▸ **SOURCE EXCERPT**:
>> Start
Building AI models for sound recognition with less annotation effort


Details
Agenda
6:30 – 6:40 Intro
6:40 – 7:40 Building AI models for sound recognition with less
annotation effort
7:40 – 7:55 Q&A
7:55 – 8:00 Adjourn
Abstract
Sound is one of the most important mediums to understand the environment around us. Identifying a sound event (such as a police siren, a dog bark, or a creaking door) leads to a better understanding of the context where the sound events occurred. An AI system that automatically recognizes sound events can understand our environment through sound as humans do. However, building a sound recognition model typically requires a large amount of carefully labeled audio data. A human annotator needs to listen to a lengthy audio recording and add text labels with their temporal information (onset and offset of an event) within a recording.
>> End
▸ **WHAT TO DO**:
1. Transcribe the passage of the sound recognition talk page from "Building AI models for sound recognition with less annotation" to "within a recording.".
2. In the sound recognition talk page, what does a human annotator add to text labels within a recording?

▸ **SOURCE MATERIAL**:
>> Start
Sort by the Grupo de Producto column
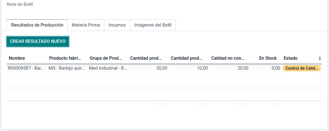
>> End
▸ **OUTPUTS BY TASK**:
1.
Building AI models for sound recognition with less annotation effort


Details
Agenda
6:30 – 6:40 Intro
6:40 – 7:40 Building AI models for sound recognition with less
annotation effort
7:40 – 7:55 Q&A
7:55 – 8:00 Adjourn
Abstract
Sound is one of the most important mediums to understand the environment around us. Identifying a sound event (such as a police siren, a dog bark, or a creaking door) leads to a better understanding of the context where the sound events occurred. An AI system that automatically recognizes sound events can understand our environment through sound as humans do. However, building a sound recognition model typically requires a large amount of carefully labeled audio data. A human annotator needs to listen to a lengthy audio recording and add text labels with their temporal information (onset and offset of an event) within a recording.

2. Their temporal information: the onset and offset of an event.